L’incontro con Angelo Muto, il patron di Cantine dell’Angelo, è un’altra pietra miliare della visita a Tufo. Si percepisce dal primo istante che ama la sua terra e ne è giustamente orgoglioso.

Si definisce “un agricoltore”, e la terra la conosce bene, tanto e vero che immediatamente ci inizia a spiegare come è fatto il paese di Tufo, come sono dislocati terreni, le forme di allevamento, la morfologia e il clima della zona. E conosce praticamente ogni palmo di quel territorio, così vocato per la produzione del Greco.

Intanto ci fa notare che Tufo e’ formato da tanti piccoli appezzamenti; e c’è una ragione storica, legata al fatto che nel passato l’agricoltura integrava e compensava il lavoro in miniera. Ognuno aveva un piccolo terreno che coltivava per il proprio fabbisogno di famiglia.
Ecco anche la ragione perché troviamo ancora una forma di allevamento sconosciuta altrove; la raggiera avellinese. Forma di allevamento alta che si sviluppa radialmente, ma con lo scopo primario di permettere la coltivazione di altro, sotto di essa.
Oggi è praticamente usata poco, e il guyot l’ha soppiantata per ragioni di praticità. D’altra parte la coltivazione dei terreni a Tufo è già talmente impegnativa che semplificarsi un po’ la vita non guasta.

I terreni qui, poggiano sulle vecchie miniere di zolfo, ed è frequente trovare rocce e parti di minerali cristallizzati che affiorano e che rallentano enormemente le attività in vigna. In più i pendii, che raggiungono anche i 450/500 metri, complicano ulteriormente le coltivazioni. Si assiste anche all’insediamento delle grandi case vinicole, come Feudi di San Gregorio o Mastroberardino, che hanno recuperato e messo a dimora appezzamenti impervi e non sfruttati nel passato. E’ il caso di Cutizzi, da cui prende il nome il cru dei Feudi.

Si assiste anche, purtroppo, all’abbandono di piccoli lotti da parte dei vecchi del luogo, i cui figli non seguono le orme dei genitori.
Di solito, i confinanti rilevano questi piccoli terreni allo scopo di salvaguardare e preservare un patrimonio cosi raro e prezioso Angelo rappresenta la terza generazione della famiglia impegnata nei filari, e a difendere una storia e una tradizione che ci rende famosi ovunque nel mondo, con un vino superlativo.

Praticamente coltiva uve di solo Greco, piantate in cinque ettari di vigna, collocati proprio sopra una parte della antiche miniere di zolfo nelle quali nell’800 arrivarono a lavorare quasi mille persone.
La zona delle vigne di famiglia si chiama Campanaro, quella che ha dato il nome al famoso bianco dei Feudi di San Gregorio (blend di Greco e Fiano) L’agricoltura di Angelo è a basso impatto, proprio come quella del nonno e del padre, molto attenta alla salubrità del suolo, viene da dire già di per se ricchissimo di zolfo.

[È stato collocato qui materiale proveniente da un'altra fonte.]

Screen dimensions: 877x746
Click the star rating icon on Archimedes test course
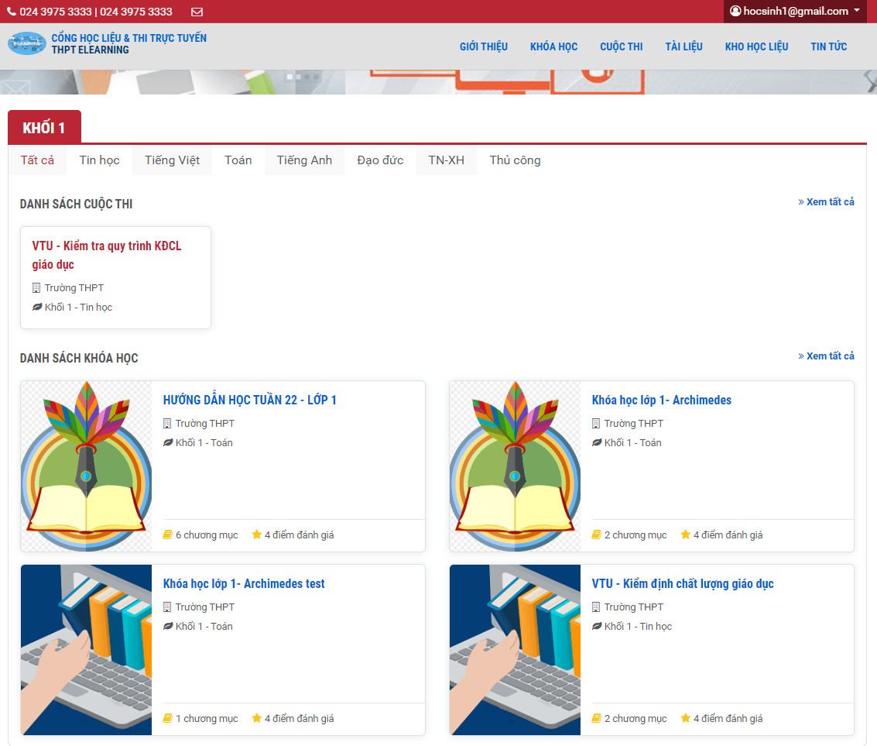(x=257, y=718)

Il colore dei suoi vini è giallo paglierino carico, tendente al dorato, con un po’ di frutta e tanta mineralista, al naso abbastanza intenso, in bocca ha un ingresso abbastanza morbido, la struttura poggia su basi molto solide, interessante tutta la beva sostenuta dalla freschezza. La sapidità spinta, la mineralità, la freschezza, ne fanno un bicchiere assolutamente tipico, da provare e, magari, da conservare per qualche anno.

Degustare i vini di Angelo, insieme a lui è ancora una volta la prova della sua capacità, l’amore per il proprio lavoro e quell’ospitalità del sud che difficilmente si trova altrove. Il primo, il “Vino delle Miniere”, nasce da un terreno che poggia letteralmente sulla vecchia miniera, tra i vecchi aeratori di questa e la polveriera che domina dall’alto.

Giallo dorato, fresco, di spiccata sapidità, testimonia un vino creato con la sapienza di chi vuole a tutti i costi preservarne l’origine, grazie al quale poter raccontare a tutti la storia incantevole di questi luoghi e della vita che vi si anima. Produzione media intorno alle 1800 bottiglie/anno.

Il secondo vino, “Torre Favale”, nasce da un piccolo cru in cima a un pendio, sui 400 metri slm in un posto panoramico e molto irto, caratterizzato da un terreno di struttura ciottolosa e fortemente segnato dalle emanazioni sulfuree del sottosuolo. Un grandissimo vino, subito premiato con i 5 grappoli, un fuoriclasse per grande qualità della materia prima, freschezza, eleganza e mineralità fuori dal comune.

Raffinata la presenza olfattiva raccontata da un autentico ed evidente timbro minerale e sulfureo, intercalato a toni più classici di agrumi e erbe aromatiche.

Piccola la produzione, che si attesta sulle circa 2000 bottiglie/anno. Facciamo una mini verticale e notiamo insieme come il risultato cambi ogni anno, ogni volta mostrando un carattere proprio, anche se sempre inquadrato nell’eleganza e nella tipicità del Greco di Tufo.
Molto bella l’etichetta e il rilievo in braille per i non vedenti.